Deputados defendem que o Governo deve efetuar uma apresentação pública de um primeiro ponto de situação "no prazo máximo de 120 dias".
O Chega recomendou ao Governo a adoção de "medidas urgentes" para a salvaguarda da antiga fábrica corticeira Robinson e para os edifícios contíguos da Igreja e Convento de São Francisco, em Portalegre.
Num projeto de resolução entregue no Parlamento, enviado esta sexta-feira à agência Lusa, o Grupo Parlamentar do Chega defende a adoção de medidas para a "salvaguarda, conservação, valorização e dinamização" da Igreja e do antigo Convento de São Francisco, assim como da Fábrica Robinson.
Estes espaços, classificados como conjunto de interesse público (CIP), estão situados na malha urbana de Portalegre e encontram-se ligados entre si, sendo tutelados pela Fundação Robinson, criada há vários anos pela câmara municipal.

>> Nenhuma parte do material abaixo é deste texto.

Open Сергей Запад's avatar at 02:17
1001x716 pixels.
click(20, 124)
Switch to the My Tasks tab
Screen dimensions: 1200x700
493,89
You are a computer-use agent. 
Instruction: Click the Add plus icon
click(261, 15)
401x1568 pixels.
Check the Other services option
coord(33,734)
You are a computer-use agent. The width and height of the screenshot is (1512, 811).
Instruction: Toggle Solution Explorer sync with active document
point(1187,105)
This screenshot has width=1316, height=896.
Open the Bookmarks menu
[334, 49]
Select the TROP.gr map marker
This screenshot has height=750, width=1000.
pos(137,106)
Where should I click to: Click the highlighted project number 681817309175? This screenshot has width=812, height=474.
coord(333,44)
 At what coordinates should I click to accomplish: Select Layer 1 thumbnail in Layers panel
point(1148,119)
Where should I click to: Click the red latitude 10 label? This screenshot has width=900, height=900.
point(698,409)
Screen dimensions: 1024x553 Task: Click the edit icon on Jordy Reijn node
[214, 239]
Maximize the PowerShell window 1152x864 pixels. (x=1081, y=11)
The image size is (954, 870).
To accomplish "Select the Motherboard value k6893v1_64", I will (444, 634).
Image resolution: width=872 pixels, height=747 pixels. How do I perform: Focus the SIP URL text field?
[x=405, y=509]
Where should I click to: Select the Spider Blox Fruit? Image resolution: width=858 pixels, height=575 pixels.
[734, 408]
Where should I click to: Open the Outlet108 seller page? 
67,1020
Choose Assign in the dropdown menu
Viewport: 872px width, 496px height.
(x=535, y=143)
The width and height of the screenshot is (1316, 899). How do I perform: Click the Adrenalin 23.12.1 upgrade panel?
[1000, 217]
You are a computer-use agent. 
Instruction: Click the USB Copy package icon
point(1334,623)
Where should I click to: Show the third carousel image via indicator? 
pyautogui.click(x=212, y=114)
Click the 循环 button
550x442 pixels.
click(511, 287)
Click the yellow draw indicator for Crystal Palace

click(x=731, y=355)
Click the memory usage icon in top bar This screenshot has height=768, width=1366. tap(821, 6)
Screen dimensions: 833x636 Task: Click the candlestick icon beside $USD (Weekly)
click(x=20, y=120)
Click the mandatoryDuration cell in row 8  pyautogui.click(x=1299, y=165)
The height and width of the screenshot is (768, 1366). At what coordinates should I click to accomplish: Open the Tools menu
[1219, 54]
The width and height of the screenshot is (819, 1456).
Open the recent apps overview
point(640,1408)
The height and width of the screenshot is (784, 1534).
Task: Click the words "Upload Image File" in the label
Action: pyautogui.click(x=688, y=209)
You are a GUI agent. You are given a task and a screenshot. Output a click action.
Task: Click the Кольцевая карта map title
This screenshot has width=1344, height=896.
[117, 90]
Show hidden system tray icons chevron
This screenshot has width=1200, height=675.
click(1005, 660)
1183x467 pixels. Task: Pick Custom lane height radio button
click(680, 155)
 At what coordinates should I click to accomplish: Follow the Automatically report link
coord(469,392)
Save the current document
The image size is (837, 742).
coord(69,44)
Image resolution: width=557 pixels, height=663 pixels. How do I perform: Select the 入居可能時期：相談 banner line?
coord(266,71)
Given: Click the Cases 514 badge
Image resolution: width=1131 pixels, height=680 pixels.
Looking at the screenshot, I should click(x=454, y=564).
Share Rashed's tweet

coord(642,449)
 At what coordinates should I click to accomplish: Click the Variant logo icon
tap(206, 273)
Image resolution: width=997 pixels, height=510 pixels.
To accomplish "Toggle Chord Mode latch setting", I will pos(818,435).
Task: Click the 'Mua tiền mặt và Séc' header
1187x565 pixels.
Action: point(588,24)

O Chega quer que o Governo promova, "com caráter prioritário", o início dos trabalhos de inventariação e os trabalhos necessários à avaliação técnica, patrimonial e estrutural do conjunto, incluindo as chaminés industriais (consideradas um símbolo da cidade).
Os deputados defendem que o Governo deve efetuar uma apresentação pública de um primeiro ponto de situação "no prazo máximo de 120 dias" e a conclusão da avaliação "em prazo compatível" com a "complexidade do bem classificado e com a urgência" da sua salvaguarda.
No documento, o Chega defende uma avaliação específica do estado de conservação e segurança das chaminés industriais da antiga fábrica Robinson, devido ao "seu valor patrimonial, urbano e simbólico, a sua exposição, a sua relevância na paisagem de Portalegre" e a" necessidade de prevenir qualquer perda irreversível".
A mesma força política recomenda ainda que o executivo adote, "sem prejuízo da avaliação técnica global", as medidas cautelares e de conservação preventiva que se revelem necessárias para "evitar danos irreversíveis", designadamente quanto às chaminés industriais, coberturas, maquinaria, autoclaves, caldeiras, arquivos, zonas estruturalmente vulneráveis, riscos de intempérie, vandalismo ou degradação acelerada.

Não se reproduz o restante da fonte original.